Prompt:
Continue the article of social media marketing tips below, starting after its last sentence.

Selected passage:
Social media is a standard component of modern day marketing but it can feel a bit like talking to an empty room when you start out. Then you start rocking it and you’ve built a community around your business.
Here are fifty tips on how to speed that process up!
About your social media mindset
1. Do have a social media presence of some sort. 2. Don’t stress out about being on every single social media platform. 3. Choose your social media presence based on where your customers hang out. 4. Understand the unique culture of each platform (the people, the language, appropriate content).
About your social media profile
5. If you’re a solopreneur: don’t try and be someone you’re not. It’s exhausting and difficult to maintain. 6. If you have multiple people posting on one account, decide whether they will add their name or all postings will come from your brand. 7. Be consistent with your tone of voice, your content style, and your posting schedule (i.e. don’t post every day for two weeks then go silent for a month). 8. Complete every bio. Make sure people understand what you do and point them to a place where they can find out more (like your website). 9. Load up professional-looking profile pictures. Not you with a beer or in a group shot.
About connecting on social media
10. Follow other people in your industry. 11. Take part in conversations on other pages. Use those forums to show off your awesomeness (your skills, knowledge and experience). 12. If you’re going to an event, use social media to connect with other attendees. It sure makes the first day a lot easier! 13. Don’t forget that social media marketing is a skill that takes a little practice. Keep at it. 14. Don’t be a jerk. 15. Remember that you won’t instantly get a financial return on your time. Don’t expect customers to be knocking down your door after a week. Keep at it. 16. Respond to people who are kind enough to share your content or comment on your posts. 17. Always be polite. Manners matter. 18. Don’t hide the things you’re passionate about. 19. Scheduling posts can be really efficient but don’t automate everything. Tools that block automated and scheduled content are becoming more popular so your content won’t be seen. 20. Regularly go through the people you follow and disconnect from people who no longer interest you, you don’t talk to or you don’t remember. 21. Don’t worry about how many people follow you, like you or have circled you. Having a lot of followers can be an ego boost but it’s better to have a smaller, more engaged audience. Create a tribe of raving fans – not a crowd of ambivalent clickers. 22. Don’t respond to strange men who write and tell you how good looking you are. Ever. 23. Never delete complaints (unless they are just trolls being offensive). Respond to complaints and let everyone see that you are doing your best to make it right. 24. Remember you can’t control what happens on social media. That’s the point.

Data section:
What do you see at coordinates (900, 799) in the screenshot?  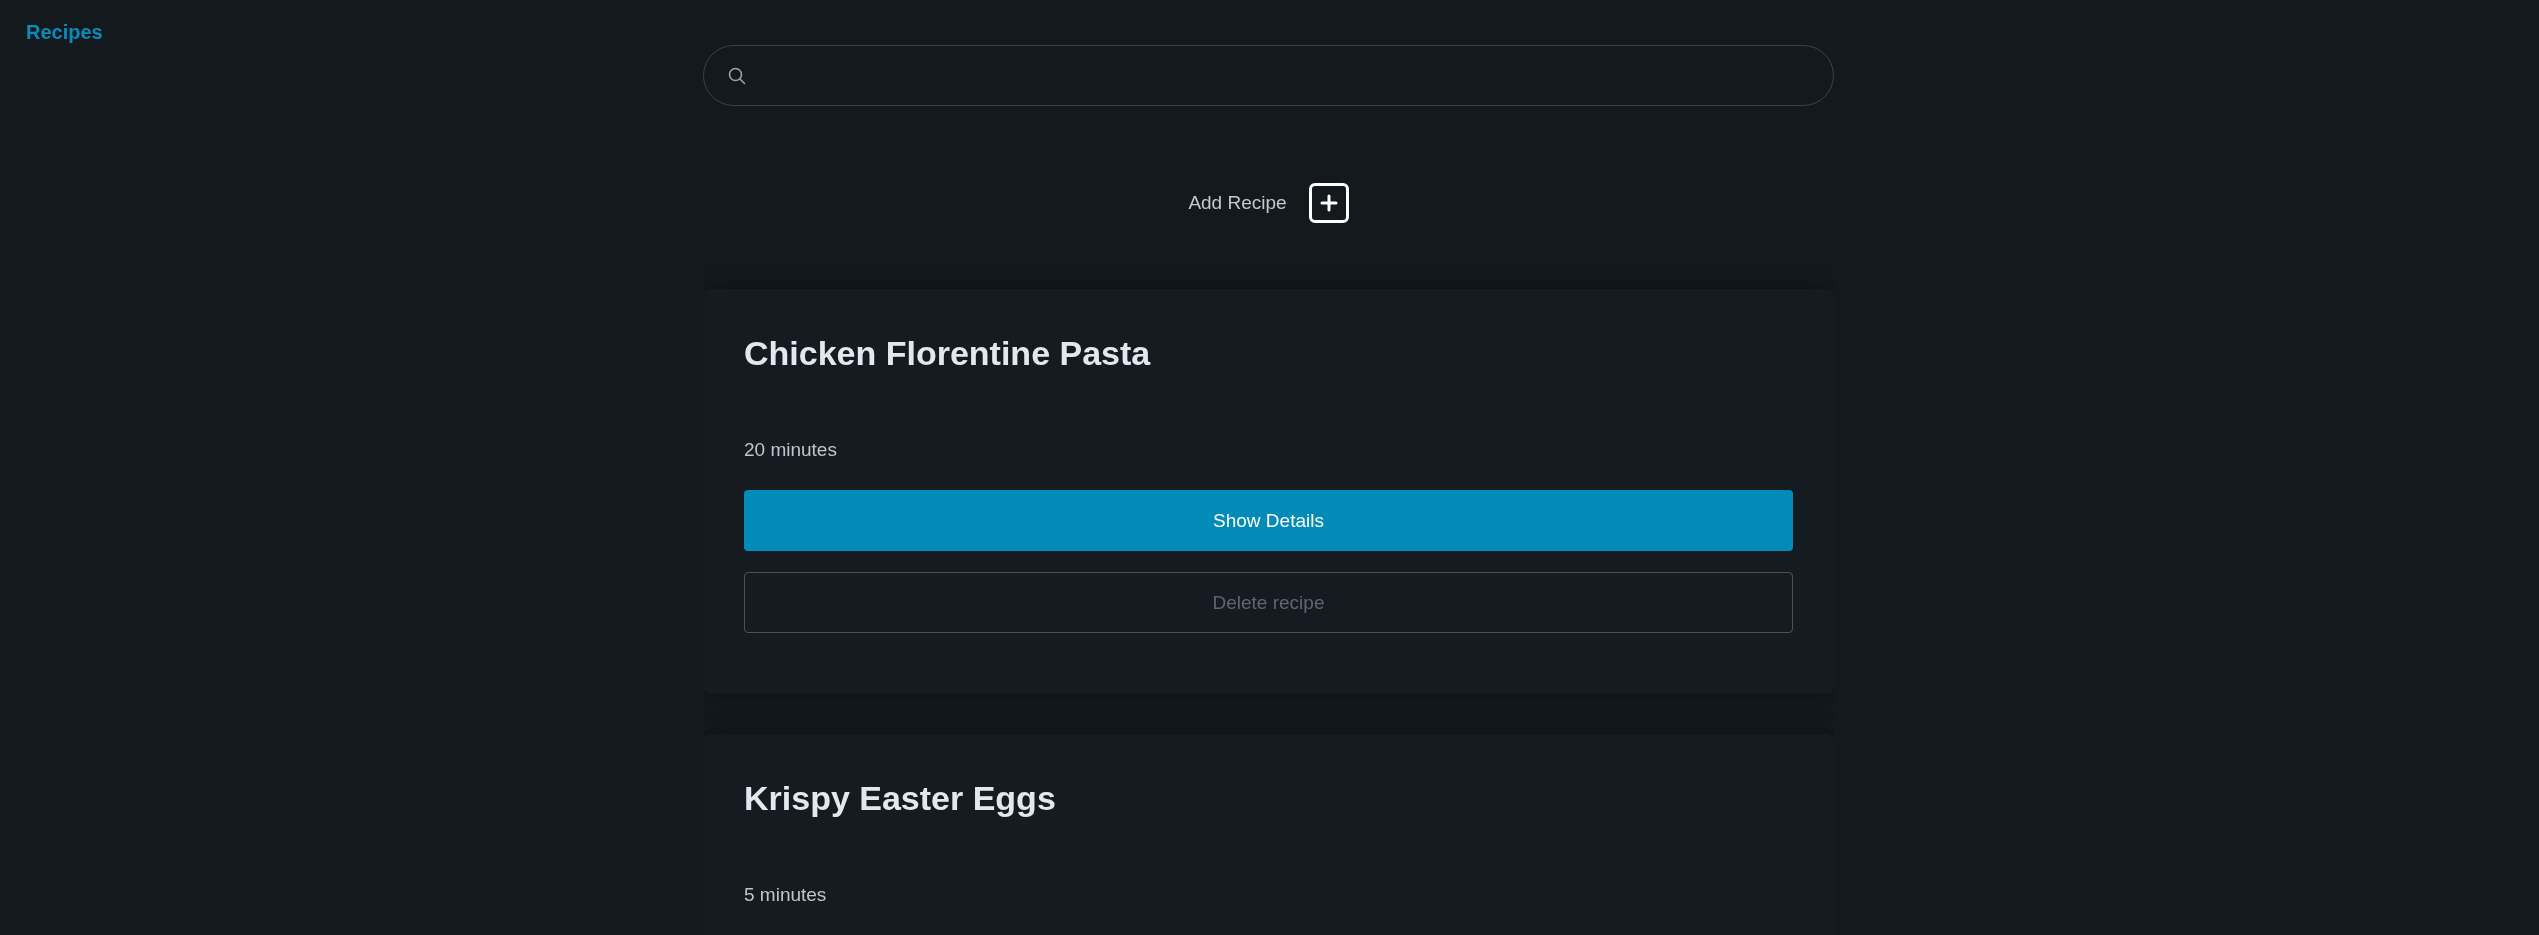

Final answer:
About your social media content
25. Don’t share an update you wouldn’t say to someone in front of you. 26. Consider different time zones and use the scheduling tools to spread the love across them. 27. Don’t just talk about yourself or send out continuous sales pitches. 28. Find and share other people’s awesome content, especially thought-leaders in your field. 29. When you share content, add your own thoughts or spin to the update. Ask people if they agree and get a conversation started. 30. Share some personality. People go to social media platforms to engage and interact, so make time to be casual, interesting, personal, delightful, funny and thought provoking! 31. Use a link shortener like Bit.ly for Twitter but don’t be afraid to share a whole URL on other platforms. 32. Mix up the way you share content, sharing a direct link to an article or an excerpt with a link, or an image from the article with a comment and a link. 33. Give people a reason to share your content. 34. Ask people questions (but get a little deeper than “Who hates Mondays?”!). It’s a great chance to get conversations going while you do some market research. 35. If no one answers your questions, start them off with your answer. And repost them at different times. 36. Never simply add your followers to your newsletter or email list. If they haven’t opted in, don’t force them.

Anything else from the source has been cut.